In small populations, such as early humans, it’s enough for a freak mutation to introduce hairlessness and spread easily, while in the tribe two valleys farther, the mutation didn’t occur and thus didn’t spread.

What have hormones got to do with genetic disposition for less hair? Testosterone only influences the growth of hair you’ve genetically got, it can’t make hair grow you haven’t go.

  • In case you don’t know: young bird chicks pick on the parent’s beak to trigger the feeding reflex. The more they pick, they more the get fed. So scientists tested various shapes of beak to see which shape/ colour combo got the highest picks, which was a 15 cm (half foot) long, thin and narrow, white-and-red striped thing that looked nothing like a normal beak. So why didn’t this superior beak succed? Because adult birds need their beaks for things like eating, and a 15 cm long narrow beak would be more trouble in that regard. So evolution favoured a compromise.

“Caucasoid” is better than “Caucasian,” but it’s still not a very precisely defined term. I’m not aware of any population group that originated in Europe and spread in the pattern you give. The Indo-Europeans are closest, but they didn’t originate in Europe, and for “North Africa” you’d have to be counting Greek and Roman colonies.

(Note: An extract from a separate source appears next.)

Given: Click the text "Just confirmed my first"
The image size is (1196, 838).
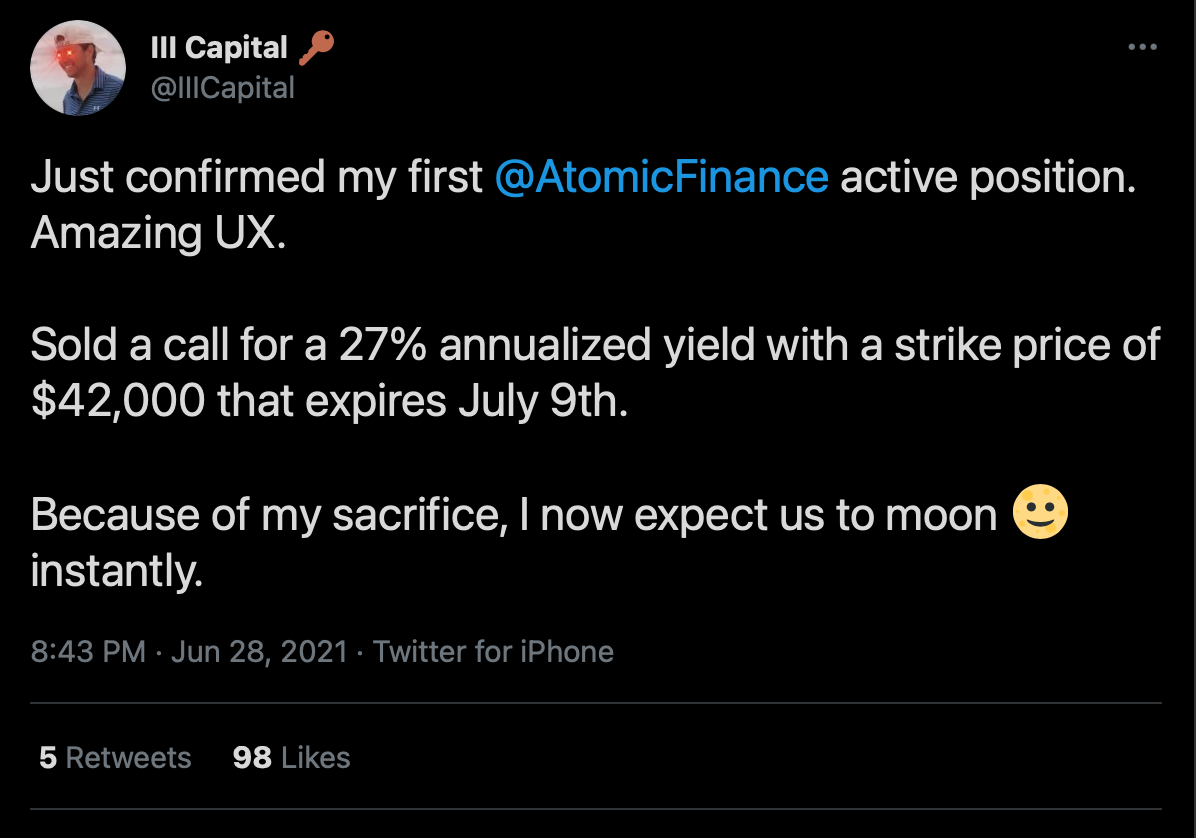Looking at the screenshot, I should click(x=257, y=178).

I’d like to know the answer to the question, too. I’m sure the various patterns of body hair could be mapped, but I don’t know who has done so.

And regarding sexual selection: an Italian cousin told me the story that if his mother had been able to see his father (her husband) shirtless before the marriage, she wouldn’t have gone through with it, but given the culture’s morals she was not permitted to select against the trait.